EX-3.1 2 brhc10032380_ex3-1.htm EXHIBIT 3.1

Exhibit 3.1

CANCELLATION OF
CERTIFICATE OF POWERS, DESIGNATIONS, PREFERENCES AND RIGHTS
OF THE
SERIES A CONVERTIBLE PREFERRED STOCK
OF
ISUN, INC.
PURSUANT TO SECTION 151(g)
OF THE
GENERAL CORPORATION LAW OF THE STATE OF DELAWARE

The undersigned Jeffrey Peck, being the Chief Executive Officer and Chairman of the Board of iSun, Inc., a Delaware corporation (the “Corporation”), does hereby certify that, pursuant to the provisions of Section 151(g) of the General Corporation Law of the State of Delaware (the “General Corporation Law”), the following resolution was duly adopted by unanimous written consent by the Board of Directors of the Corporation (the “Board of Directors”) on August 23rd, 2021, and, pursuant to authority conferred upon the Board of Directors by the provisions of the Corporation’s certificate of incorporation, as amended and in effect (the “Certificate of Incorporation”), in accordance with Section 141 of the General Corporation Law by unanimous written consent of the Board of Directors, the Board of Directors adopted resolutions eliminating the designation and the relative powers, preferences, rights, qualifications, limitations and restrictions of such Series A Convertible Preferred Stock.
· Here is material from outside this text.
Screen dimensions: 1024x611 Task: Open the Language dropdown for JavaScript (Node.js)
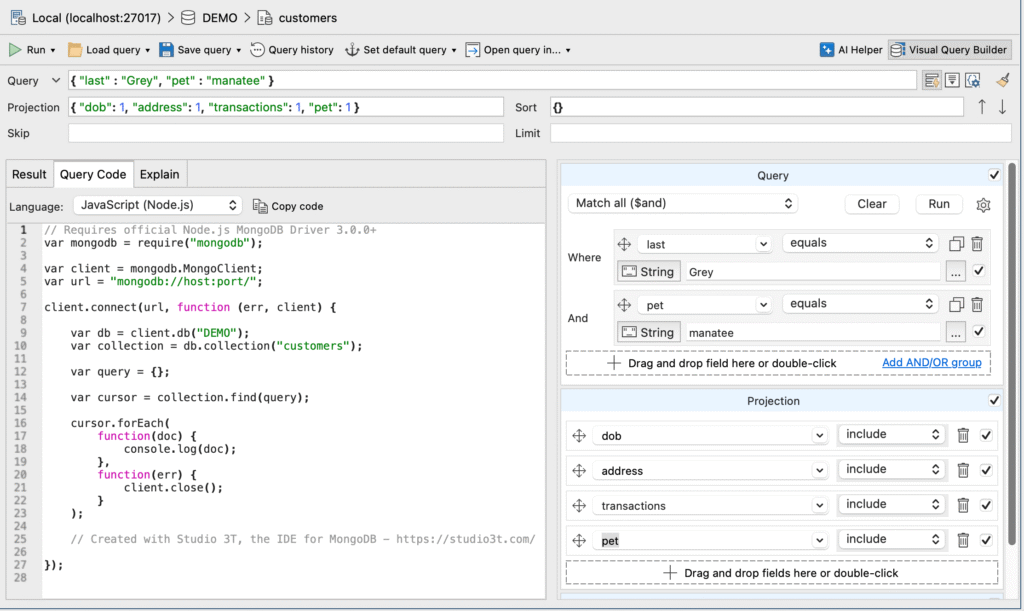point(158,205)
These composite resolutions eliminating the designation and relative powers, preferences, rights, qualifications, limitations and restrictions of such Series A Convertible Preferred Stock are as follows:

WHEREAS, the Certificate of Incorporation of the Corporation, as amended from time to time, authorizes preferred stock consisting of 1,000,000 shares, par value $0.0001 per share, issuable from time to time in one or more series;

WHEREAS, the Board of Directors is authorized, subject to limitations prescribed by law and by the provisions of the Certificate of Incorporation, to establish and fix the number of shares to be included in any series of preferred stock and the designation, rights, preferences, powers, restrictions and limitations of the shares of such series;

WHEREAS, all authorized Series A Convertible Preferred Stock have been redeemed and pursuant to Section 7(l) of the Certificate of Powers, Designations, Preferences and Rights of the Series A Convertible Preferred Stock (the “Series A Certificate of Designation”) all such stock shall not be reissued, sold or transferred; and

WHEREAS, the Board of Directors has determined it is advisable and in the best interest of the Corporation and its shareholders to eliminate and cancel all designation, rights, preferences and limitations of the shares of such series, and strike all references to Series A Convertible Preferred Stock from the books and records of the Corporation;

NOW, THEREFORE, BE IT RESOLVED, that pursuant to authority granted to and vested in the Board of Directors by the provisions of the Certificate of Incorporation, the Board of Directors hereby cancels the Series A Certificate of Designation and eliminates all Series A Convertible Preferred Stock; and


RESOLVED FURTHER, that the appropriate officers of the Corporation be, and each of them individually is, in accordance with the foregoing resolutions, authorized, in the name and on behalf of the Corporation, to prepare, execute and deliver any and all agreements, amendments, certificates, reports, applications, notices, instruments, schedules, statements, consents, letters, or other documents with respect to the matters contemplated by the foregoing resolutions, to make any filings pursuant to federal, state or local laws, to incur any fees and expenses and to do or cause to be done any and all such other acts and things as, in the opinion of such Authorized Officer, may be necessary, appropriate or desirable in order to comply with the applicable laws and regulations of any jurisdiction, or otherwise in order to enable the Corporation fully and promptly to carry out the purposes and intent of the foregoing resolution and to permit the matters contemplated thereby to be lawfully consummated.

[Signature Page Follows]


IN WITNESS WHEREOF, this Cancellation of Certificate of Powers, Designations, Preferences and Rights of the Series A Convertible Preferred Stock of iSun, Inc. has been executed by a duly authorized officer of the Corporation on this 29th day of December, 2021.